Fifty shades sans nuances

LA RÉCENTE SORTIE DE FIFTY SHADES OF GREY, premier tome de la trilogie à succès d’E.L. James, a fait événement. Vendu à plus de 40 millions d’exemplaires en Angleterre et aux Etats-Unis, le livre se trouve partout. Qu’est-ce qui se cache derrière ce titre à consonance phusique ?

Le mot « shade » signifie à la fois l’ombre et la nuance. Il exprime tout l’intérêt et le mystère inhérent à la vie phusique : ce qui n’est pas en pleine lumière, pas complètement éclairé et éclairci ; ce qui est clair-obscur, marqué par une certaine ambiguïté. Des « shades », le titre du livre d’E.L. James en annonce exactement cinquante. Mais s’agit-il de cinquante nuances de gris ? Ou alors des cinquante ombres de Grey, le jeune milliardaire qui se trouve avec l’étudiante Anastasia Steele au centre du roman ?

Projecteurs aveuglants…

Si le terme de « shades » peut être adéquat pour exprimer la vie, on voit mal comment il peut fonctionner comme titre d’un livre qui s’est déjà vendu à plus de 40 millions d’exemplaires. Les ombres et les nuances ne font en effet pas partie des ingrédients traditionnels d’un blockbuster américain – tout comme elles ne sont pas les bienvenues aux Jeux olympiques et n’apparaissent que rarement sur les affiches publicitaires. Lorsqu’il s’agit de divertir ou de vendre, les choses doivent être claires : des zones obscures, des incertitudes, on en rencontre déjà bien assez dans sa vie de tous les jours ; aussi leur préfère-t-on les histoires nettes et crues, les effets spectaculaires, les projecteurs aveuglants – et les femmes les plus belles et les plus dévoilées possibles.

… sur les gris de la vie

Qu’en est-il donc de Fifty Shades of Grey ? A-t-on vraiment, comme l’indique le titre, affaire à un livre phusique, marqué par les jeux d’ombres et les nuances ? Ou s’agit-il bien plutôt, comme on l’entend çà et là, de « mommy porn » pur et dur, de porno pour ménagères ? Plonge-t-on dans une mystérieuse histoire d’amour, faite d’entrelacs et d’ambiguïtés, ou dans une variante sexy d’une love story hard à l’américaine ? A vrai dire, seule l’intrigue est marquée par les ombres et le cache-cache. Sinon, on ne sort jamais de ce qui crève les yeux : tout n’est que jeu de projecteurs sur les gris de la vie psychique et sexuelle des deux tristes individus que sont Christian Grey et Anastasia Steele. Jamais les mystères de la vie ne montent à la surface.

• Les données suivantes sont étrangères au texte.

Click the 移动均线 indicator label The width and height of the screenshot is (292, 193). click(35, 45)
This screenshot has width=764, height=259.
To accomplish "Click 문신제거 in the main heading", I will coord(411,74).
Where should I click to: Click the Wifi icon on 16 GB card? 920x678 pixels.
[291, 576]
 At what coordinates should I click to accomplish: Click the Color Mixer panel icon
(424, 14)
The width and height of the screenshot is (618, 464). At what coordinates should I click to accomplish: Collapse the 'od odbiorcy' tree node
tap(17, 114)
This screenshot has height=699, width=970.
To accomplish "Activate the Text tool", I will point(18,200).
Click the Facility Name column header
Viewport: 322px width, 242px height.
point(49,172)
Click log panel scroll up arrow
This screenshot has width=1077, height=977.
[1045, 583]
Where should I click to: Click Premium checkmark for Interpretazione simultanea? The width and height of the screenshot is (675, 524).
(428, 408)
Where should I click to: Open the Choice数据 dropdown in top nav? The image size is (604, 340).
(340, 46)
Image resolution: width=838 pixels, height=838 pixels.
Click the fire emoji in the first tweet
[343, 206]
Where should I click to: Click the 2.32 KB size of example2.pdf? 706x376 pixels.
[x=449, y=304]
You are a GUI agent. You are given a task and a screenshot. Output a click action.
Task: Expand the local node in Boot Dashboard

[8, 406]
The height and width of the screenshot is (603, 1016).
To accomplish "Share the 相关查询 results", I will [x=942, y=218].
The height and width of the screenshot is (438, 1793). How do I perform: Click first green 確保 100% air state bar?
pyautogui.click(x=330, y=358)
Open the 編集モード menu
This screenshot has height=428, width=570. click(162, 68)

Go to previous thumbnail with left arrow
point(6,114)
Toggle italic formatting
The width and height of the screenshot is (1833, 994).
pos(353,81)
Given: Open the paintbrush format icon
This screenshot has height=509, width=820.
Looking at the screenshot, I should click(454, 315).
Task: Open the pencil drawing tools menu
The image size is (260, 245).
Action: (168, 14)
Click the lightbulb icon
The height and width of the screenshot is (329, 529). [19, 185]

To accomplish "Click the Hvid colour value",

Cinquante ombres sans nuances

Si E.L. James fait parfois preuve de retenue – par exemple dans la description des scènes les plus chaudes –, ce n’est pas tant pour laisser jouer les demi-teintes que pour ne pas trop choquer son public, et s’assurer par là une bonne place sous les spots des présentoirs de librairie sans être relégué dans l’ombre du rayon « pour adultes ». Le doute, les nuances, les énigmes et les équivoques restent lettre morte : tout est expliqué crûment, clairement, décrit et répertorié de manière froide et mécanique. En témoigne par exemple la liste de méthodes et pratiques sado-maso que le jeune milliardaire fait valider à sa vierge et ingénue amante.

Des automates qui s’entrechoquent

Grey et Anastasia sont eux aussi d’une pièce, sans la moindre trace de « shade ». Tous deux endossent leur rôle jusqu’à la caricature. Leurs différences rend certes leur histoire fort éloignée des clichés amoureux, mais, dénués qu’ils sont de profondeur, et donc de complexité, ils ne sont que des robots qui cherchent à se programmer l’un l’autre : vissés qu’ils sont dans leur rôle et position, ils apparaissent au final comme autant d’automates qui s’entrechoquent sans jamais ni se rencontrer vraiment, ni se faire évoluer mutuellement.

Bref : les Fifty Shades of Grey auront tôt fait de désespérer les amoureux des innombrables ombres et nuances colorées qui s’expriment dans la merveilleuse phusis.

1 Comment

  1. Dommage…! Dommage qu’un best-seller comme Fifty Shades of Grey ne soit pas plus teinté d’expériences phusiques. Car affirmer ceci, c’est dire que les plus de 40 millions de lecteurs de ce bouquin sont passés à côté de quelque chose qui aurait pu être bien… Si seulement E.L James était tombée un jour sur phusis.ch, un site peut-être un peu trop caché dans la Toile.